Since 1989, an increasing number of clients originated from Taiwan and the Mainland, altering the up-until-then almost entirely Hong Kong demographic base. S.U.C.C.E.S.S., in 1990, served 60,000 people, mostly persons between 20 and 40, with 110,000 contacts. As of 1991, its headquarters were on the second floor of the Beijing Building in the Vancouver Chinatown and it maintained branch offices in South Vancouver, Burnaby, and Richmond.

In 2003, it had 350 employees, a headquarters in Vancouver, and 11 other offices in the Greater Vancouver region. As of the same year, its budget was $16 million.

The organization, from 2006 until 2010, was headed by CEO Tung Chan, a former Vancouver city councilor. S.U.C.C.E.S.S. has been headed by Queenie Choo since 2012. Long-time Vancouver Police Department officer Terry Yung has served as the group's chair, vice-chair, and board member. S.U.C.C.E.S.S. is a member of the Chinese Benevolent Association of Vancouver.

In 2014, S.U.C.C.E.S.S. reportedly had posted signs in Richmond that were only in Chinese during the midst of a local controversy regarding Chinese-only signs.
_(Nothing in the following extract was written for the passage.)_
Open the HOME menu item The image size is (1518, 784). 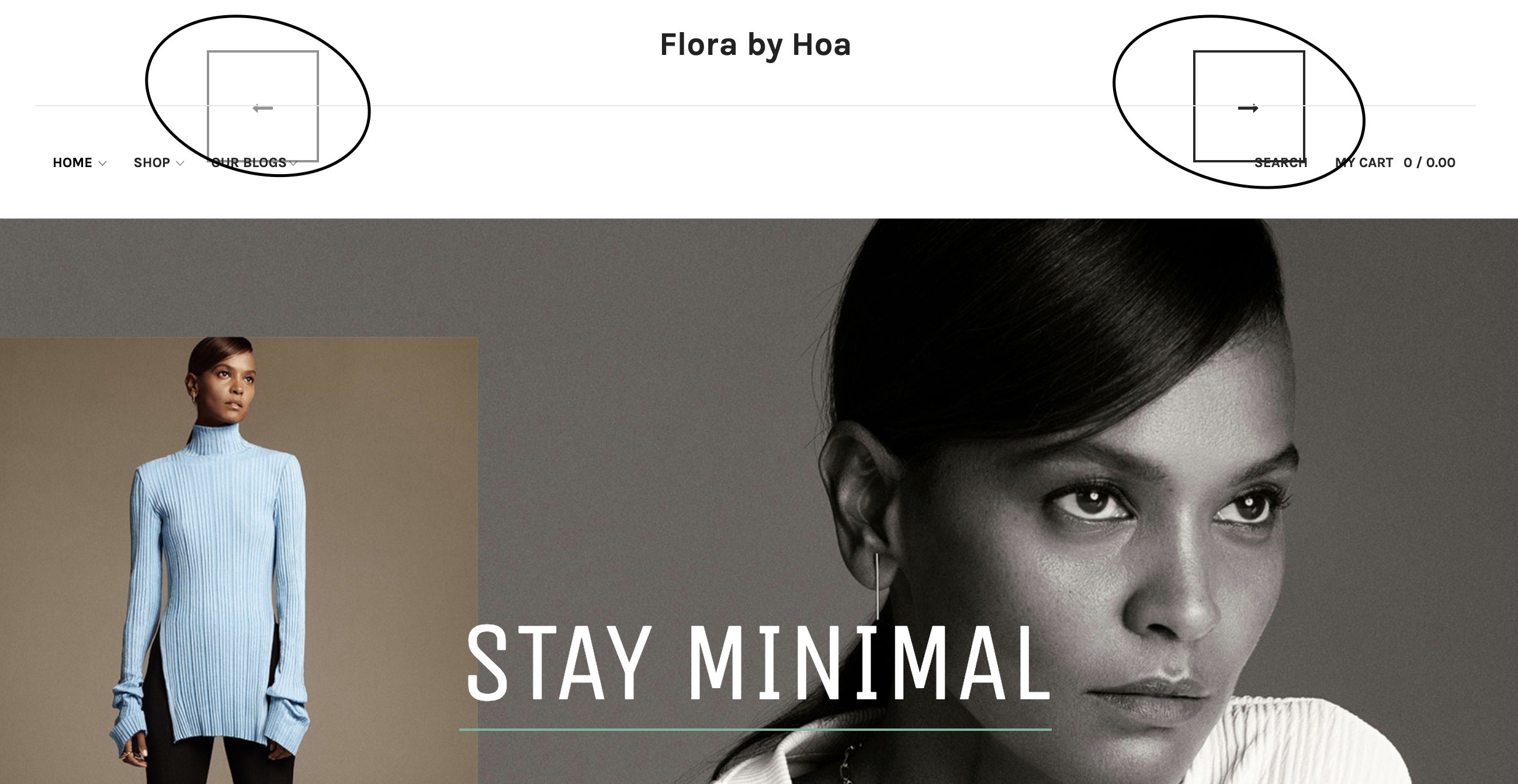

Queenie Choo apologized and had the signs taken down.

In 2015, S.U.C.C.E.S.S. opened a pre-arrival immigrant service center in Beijing called the Active Engagement and Integration Project (AEIP).
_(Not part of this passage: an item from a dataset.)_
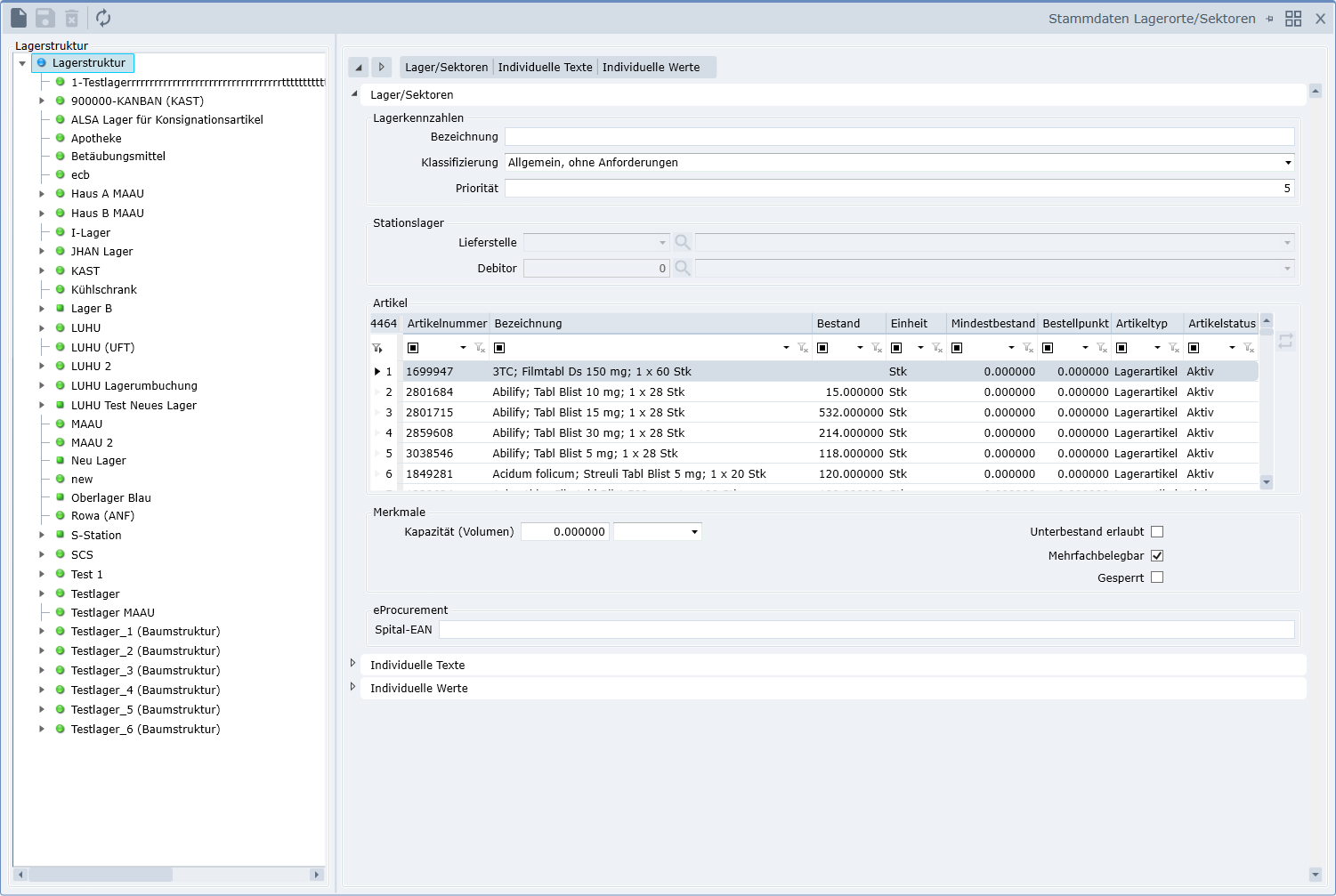Click the Spital-EAN input field
This screenshot has height=896, width=1336.
tap(866, 630)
As of 2015, S.U.C.C.E.S.S. was listed as an "Overseas Chinese Services Organization" by the Overseas Chinese Affairs Office (OCAO), at the time part of the State Council of the People's Republic of China.

Canadian intelligence analyst Scott McGregor and journalist Ina Mitchell noted in their book, The Mosaic Effect, that S.U.C.C.E.S.S. is an example of an organization that provides legitimate services to the Chinese Canadian community while also working with entities tied to Operation Foxhunt.

By 2019, the organization had a budget of over $50 million. In 2019, Immigration, Refugees and Citizenship Canada provided S.U.C.C.E.S.S. with $22.4 million in funding to deliver settlement services to immigrants and refugees before they arrive in Canada. During the COVID-19 pandemic, the organization received a $499,747 grant from the Public Health Agency of Canada's Immunization Partnership Fund to increase uptake of COVID-19 vaccines among immigrants in the Metro Vancouver area. As of 2021, more than 82 percent of S.U.C.C.E.S.S.'s budget came from the Canadian government.